The biggest change is at the top. Kangana Ranaut fronted the first season in 2022, when the show streamed on ALTBalaji and MX Player and became one of the most talked about Indian reality experiments of that year. Season two replaces her with a double act: Khan, the choreographer turned filmmaker whose interviews have made her one of the industry’s most disarming personalities, and Deshmukh, a comic leading man with two decades of goodwill.
The teaser leans on the new pairing’s chemistry, with the two jailers promising that inmates will have to own their truth on camera. Khan, speaking to The Times of India, described the show’s appeal in a single line: no filters, no retakes, just famous people attempting to reveal their true selves.
For Netflix, the acquisition fills a conspicuous gap. Reality formats are the retention engines of Indian streaming, and the biggest of them, Bigg Boss, lives on rival JioHotstar. By picking up a proven, provocation heavy property and softening its front face, Netflix gets a noisy franchise without building one from scratch, and it gets the near daily viewing habit that scripted drops cannot create.

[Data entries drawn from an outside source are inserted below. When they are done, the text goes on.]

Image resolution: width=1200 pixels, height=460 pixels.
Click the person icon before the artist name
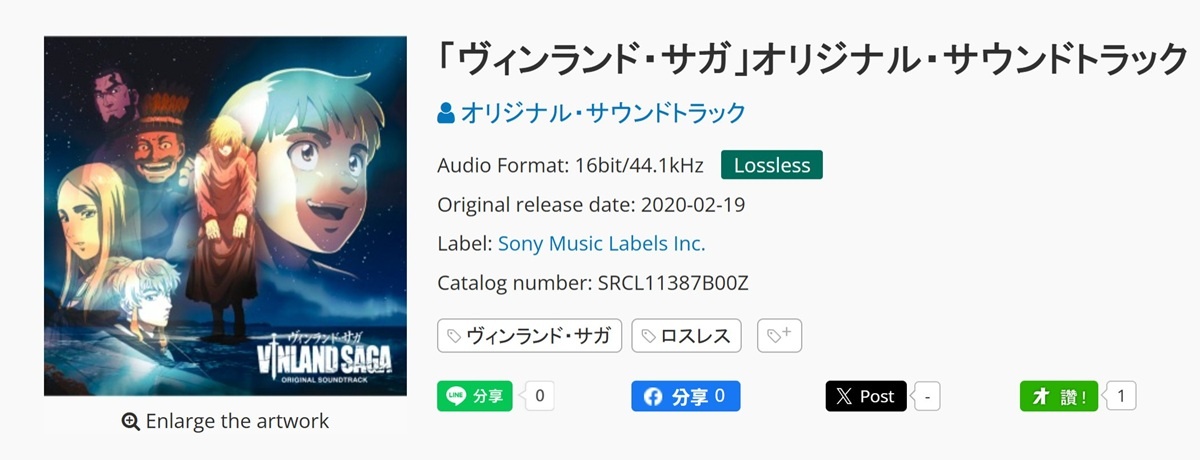446,113
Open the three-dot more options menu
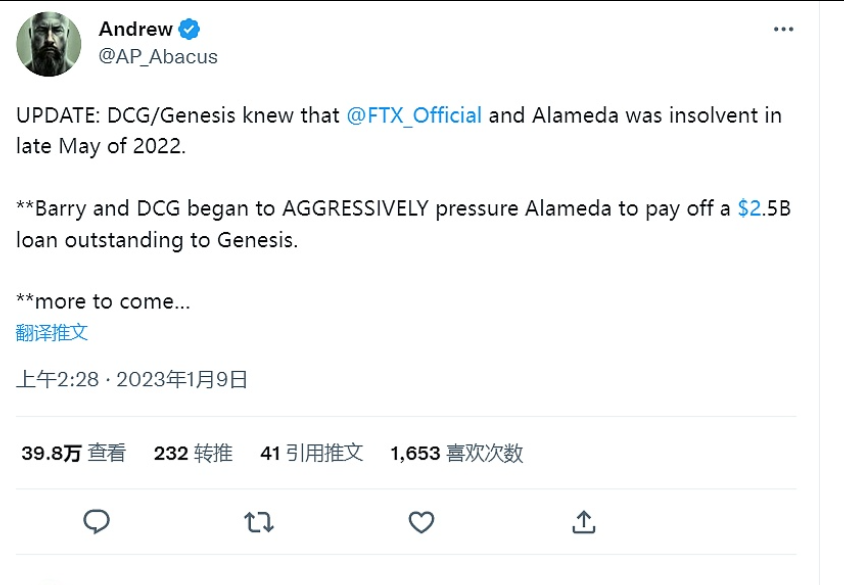This screenshot has height=585, width=844. [783, 30]
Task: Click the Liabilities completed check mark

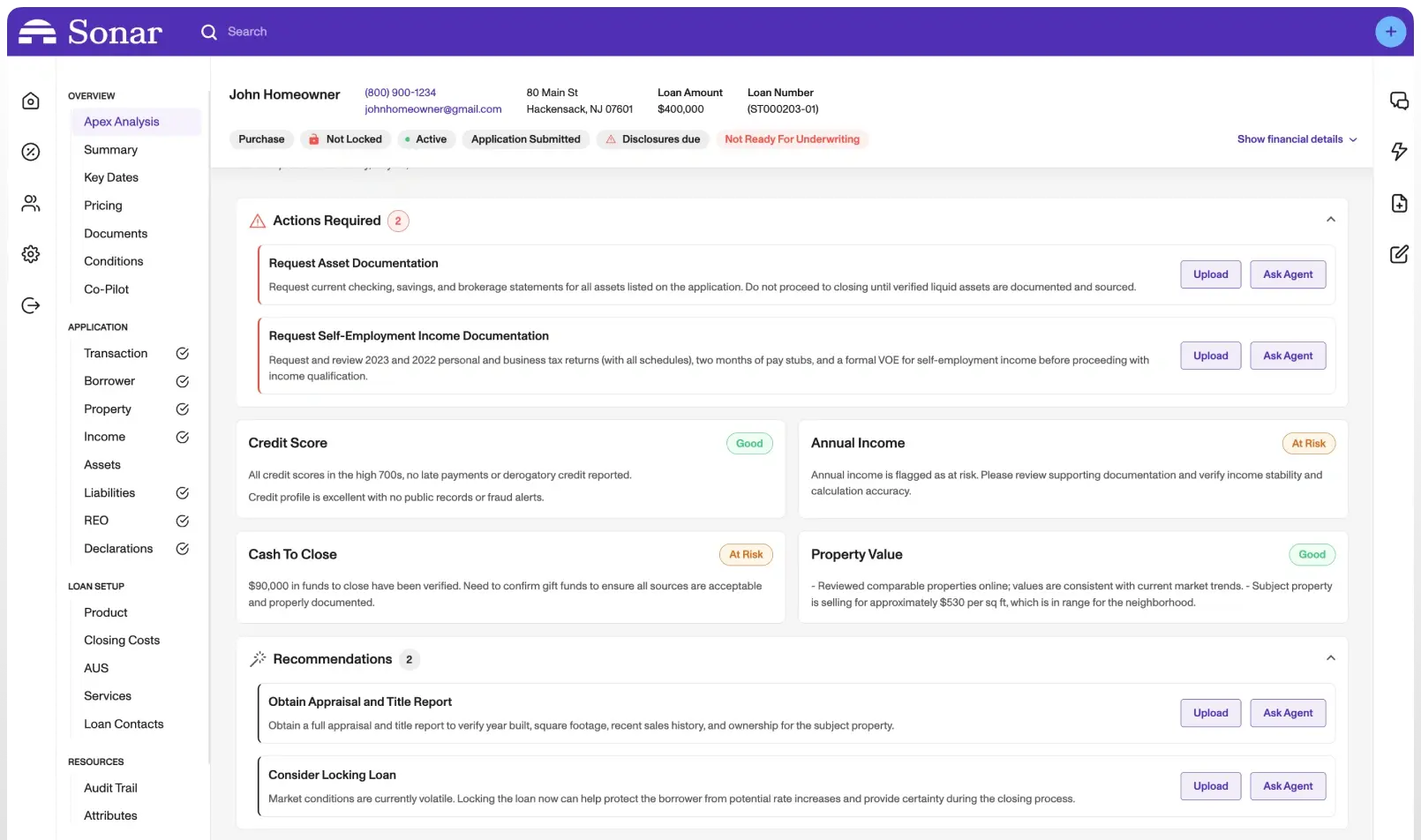Action: click(183, 493)
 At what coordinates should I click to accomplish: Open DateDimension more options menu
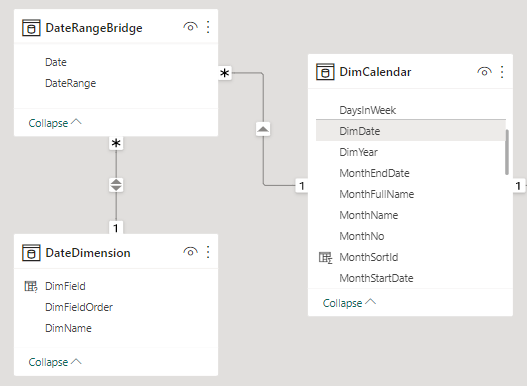tap(208, 252)
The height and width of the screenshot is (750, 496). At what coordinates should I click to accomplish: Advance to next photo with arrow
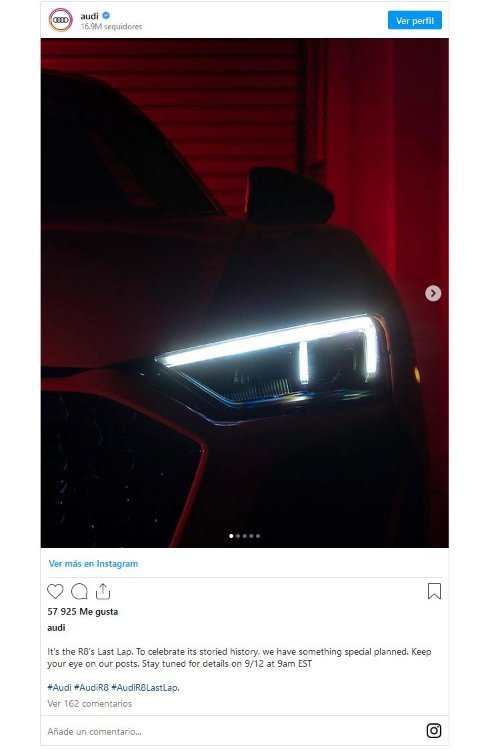pyautogui.click(x=433, y=293)
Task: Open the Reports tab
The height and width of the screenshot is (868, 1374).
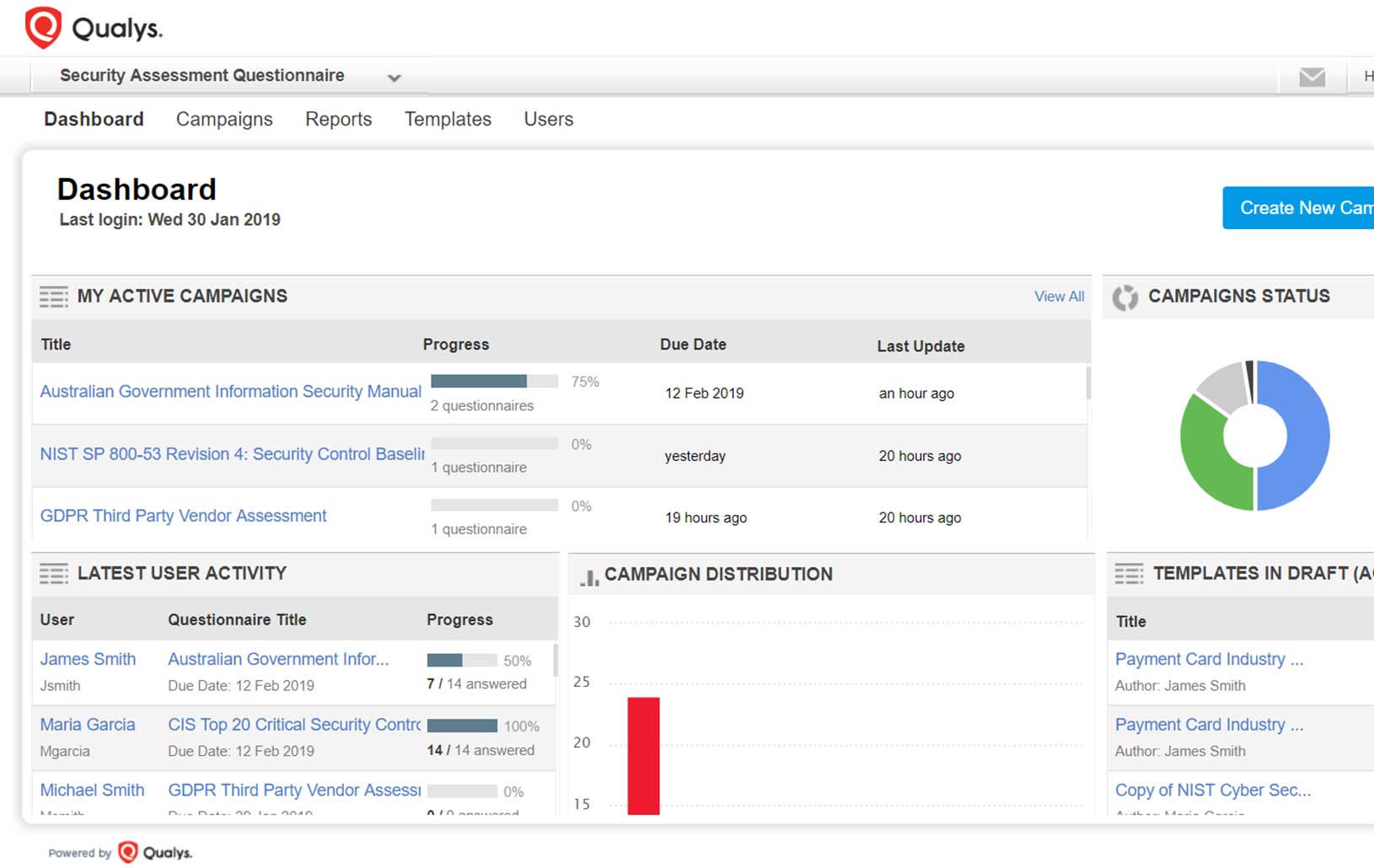Action: 338,120
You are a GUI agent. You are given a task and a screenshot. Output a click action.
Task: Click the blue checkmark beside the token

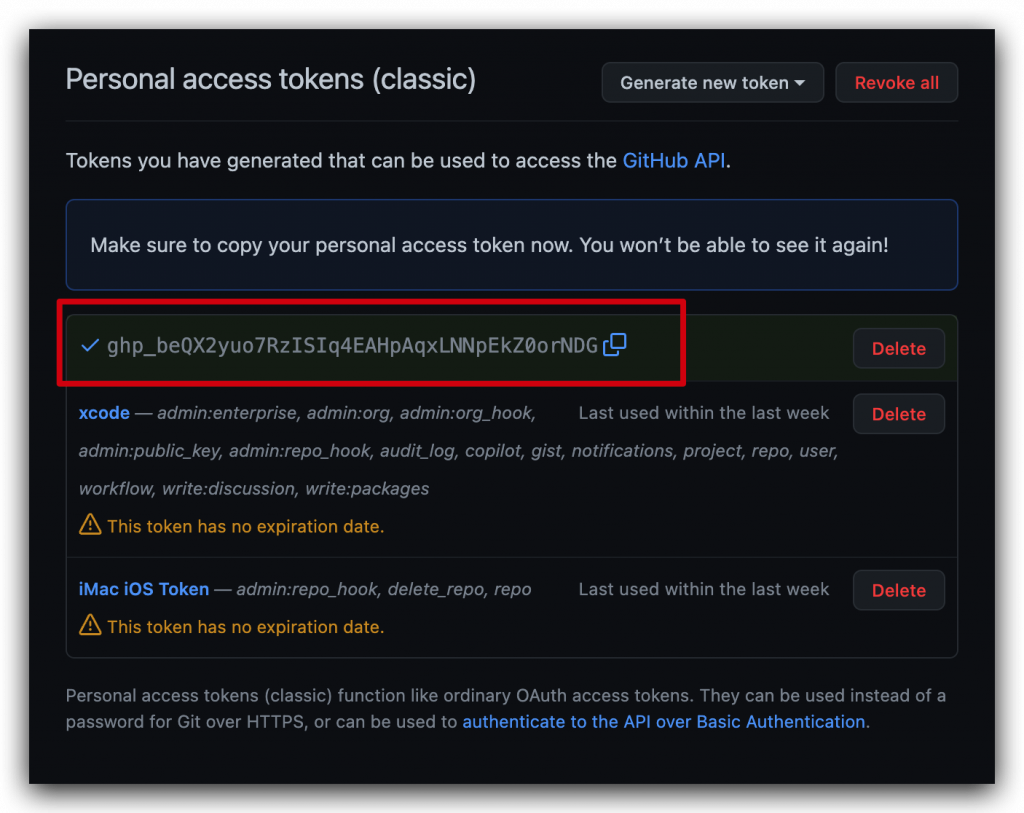tap(90, 346)
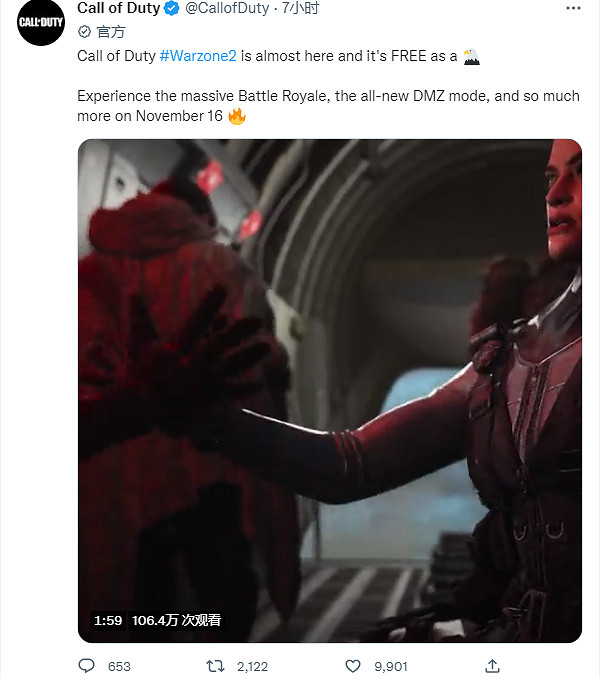Share the tweet via share icon
The width and height of the screenshot is (601, 678).
coord(492,666)
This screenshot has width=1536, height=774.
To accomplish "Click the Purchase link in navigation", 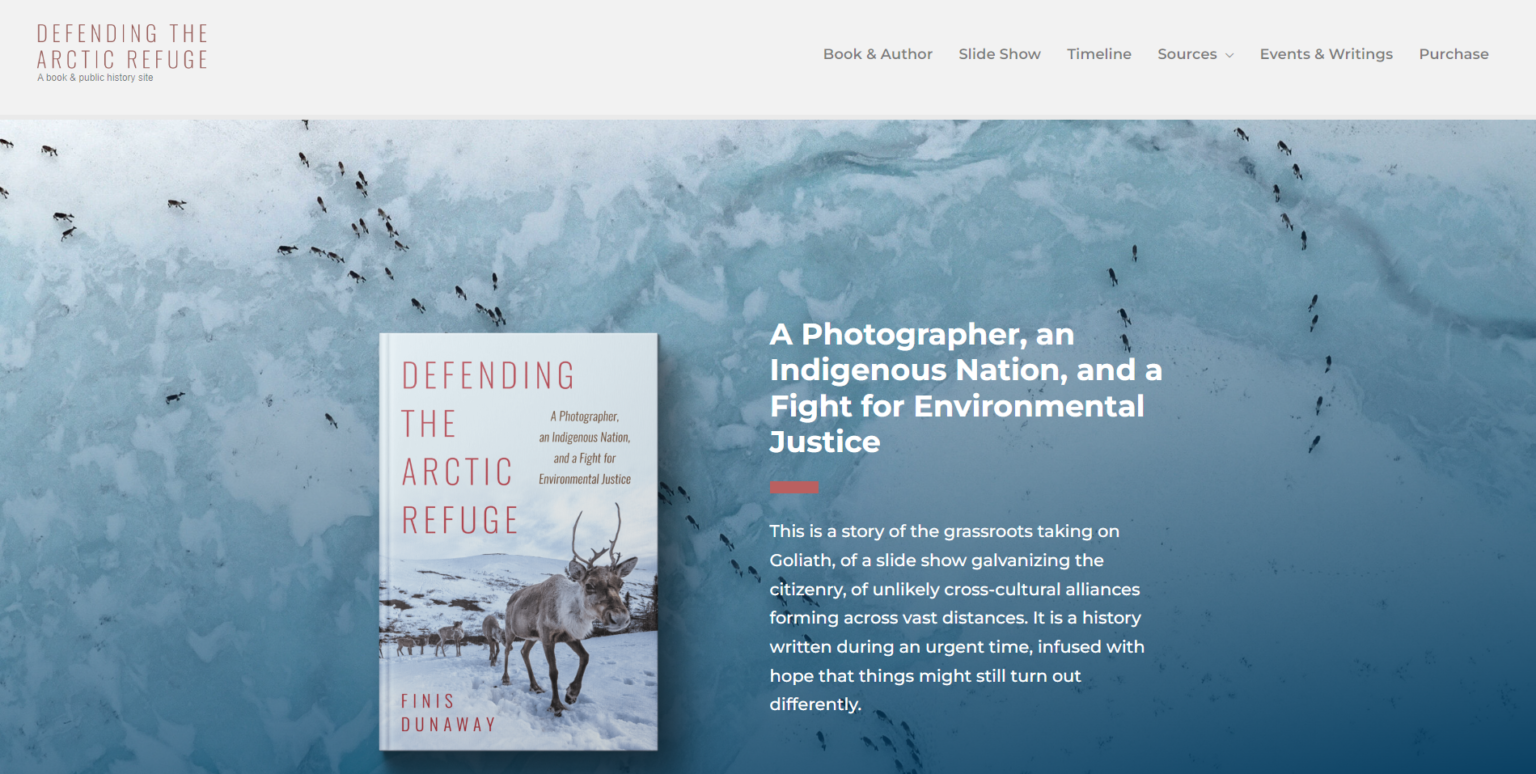I will click(x=1454, y=54).

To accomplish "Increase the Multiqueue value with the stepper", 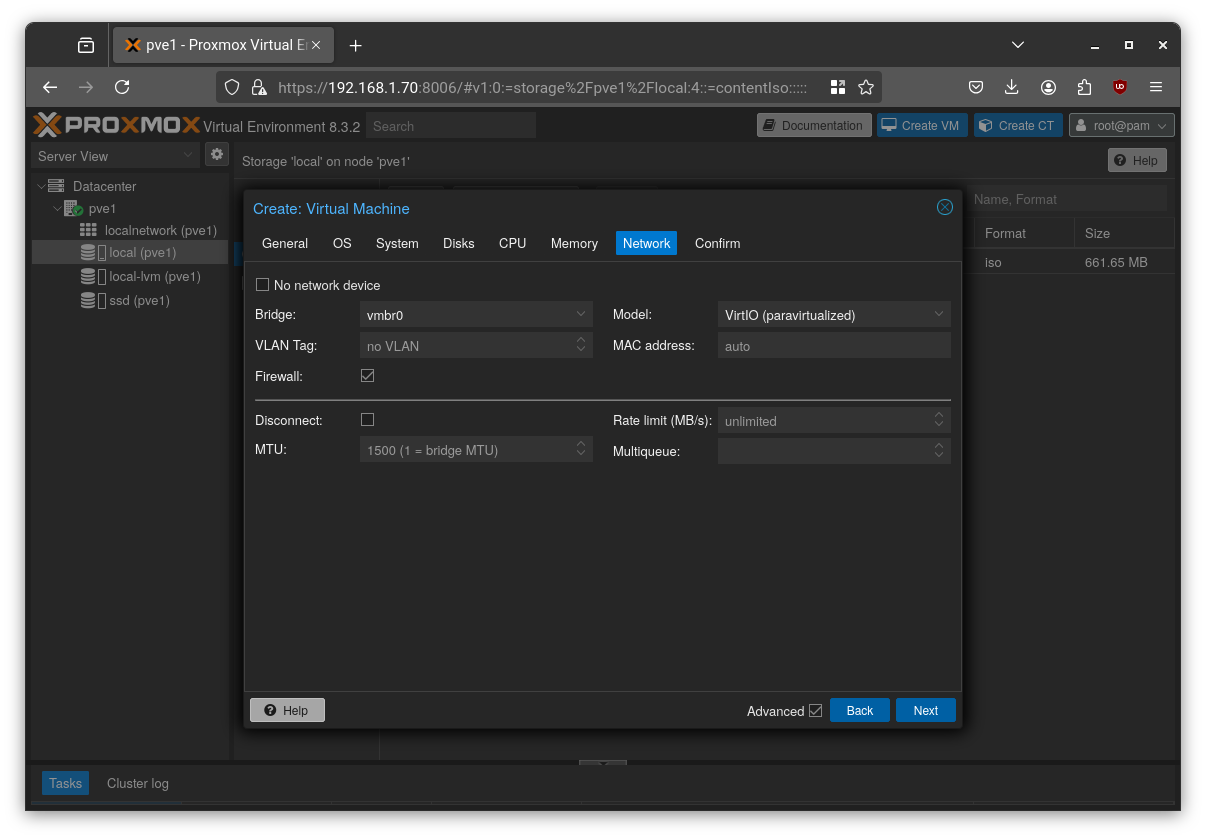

The first season traded on confessions, with contestants revealing secrets on camera to survive eviction, and the new subtitle, Sach ya Saza, truth or punishment, signals that the mechanism stays central. What worked as a scrappy streaming experiment in 2022 will now be produced at Netflix scale, and the platform’s newsroom called it the most disruptive captive reality show it has commissioned in India.
The unknowns are the ones that will decide the season. Netflix has not named the fourteen inmates, has not said whether the audience interactivity of the first season returns, and has not explained how a format built on confrontation plays under two hosts known for warmth rather than combat. The contestant reveal, expected closer to the June 27 premiere, is the next beat to watch.